Data entries

+---+

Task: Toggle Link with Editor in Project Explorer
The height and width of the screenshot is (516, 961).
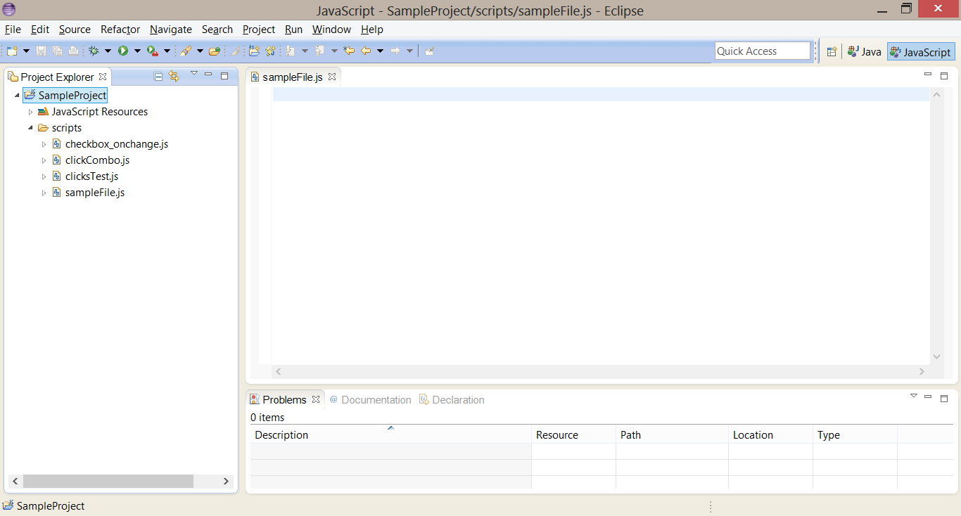Action: tap(174, 76)
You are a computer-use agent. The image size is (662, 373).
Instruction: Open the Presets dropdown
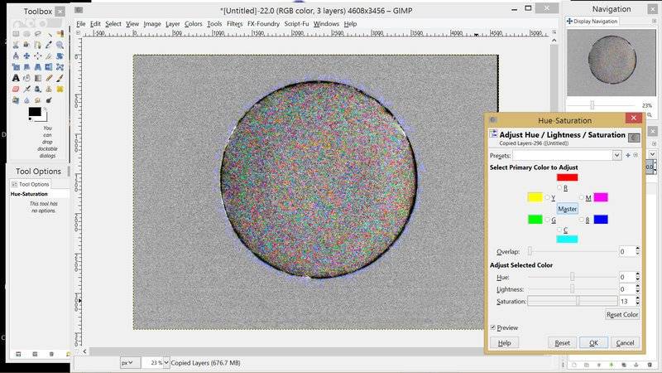tap(616, 155)
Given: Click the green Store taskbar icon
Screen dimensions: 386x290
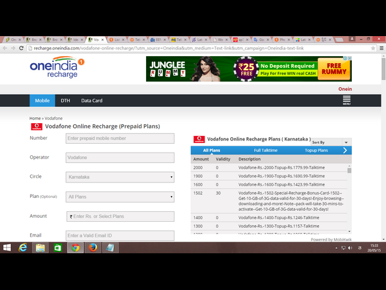Looking at the screenshot, I should coord(57,247).
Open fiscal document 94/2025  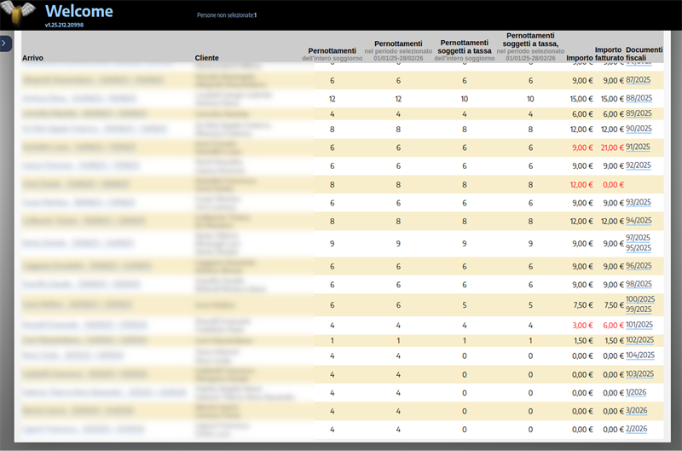point(639,220)
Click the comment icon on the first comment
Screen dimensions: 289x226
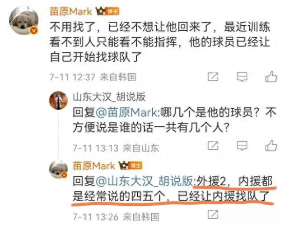click(242, 77)
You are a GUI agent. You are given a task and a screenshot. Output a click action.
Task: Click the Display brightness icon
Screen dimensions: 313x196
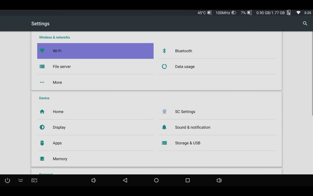click(x=42, y=127)
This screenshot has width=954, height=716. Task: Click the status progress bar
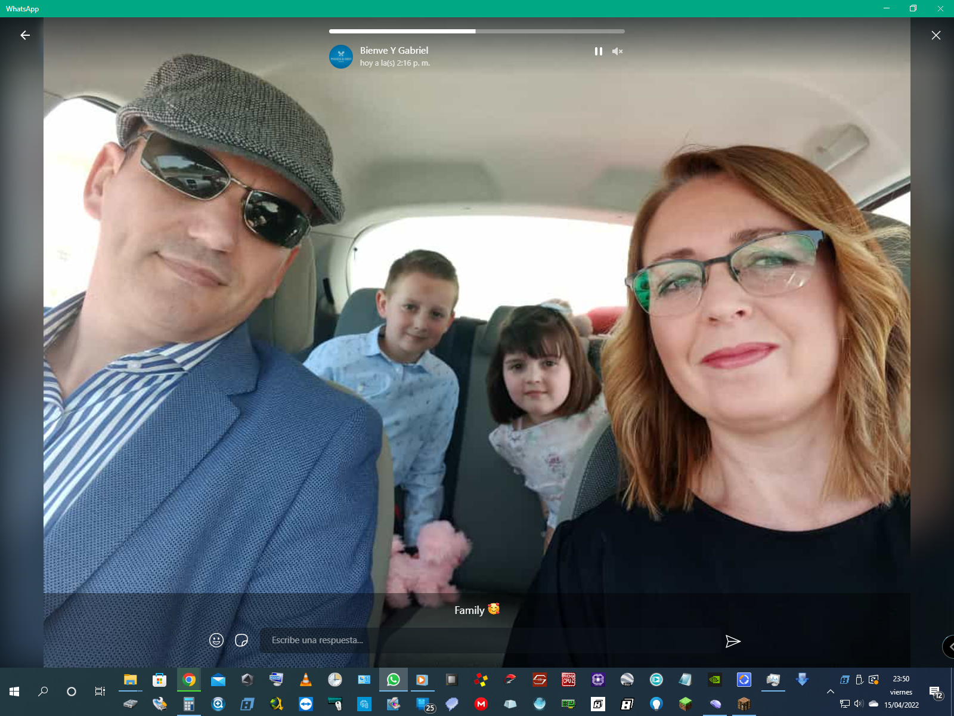[x=476, y=31]
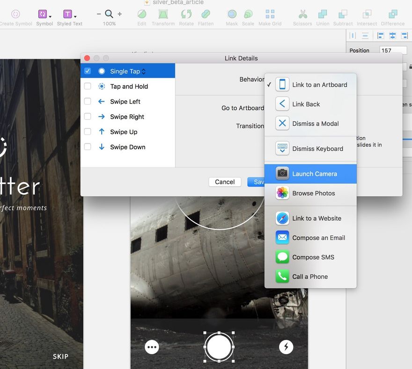Viewport: 412px width, 369px height.
Task: Enable the Tap and Hold checkbox
Action: (x=88, y=86)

+---+

TRY IT
For this exercise, repeat word for word only the lines from the one containing "This screenshot has" through the end of the data, including both. Pictures do not go in the copy.

RESULT OF THE EXERCISE
This screenshot has width=954, height=716. Task: Click the status progress bar
[x=476, y=31]
Viewport: 412px width, 369px height.
Task: Enable the Tap and Hold checkbox
Action: (x=88, y=86)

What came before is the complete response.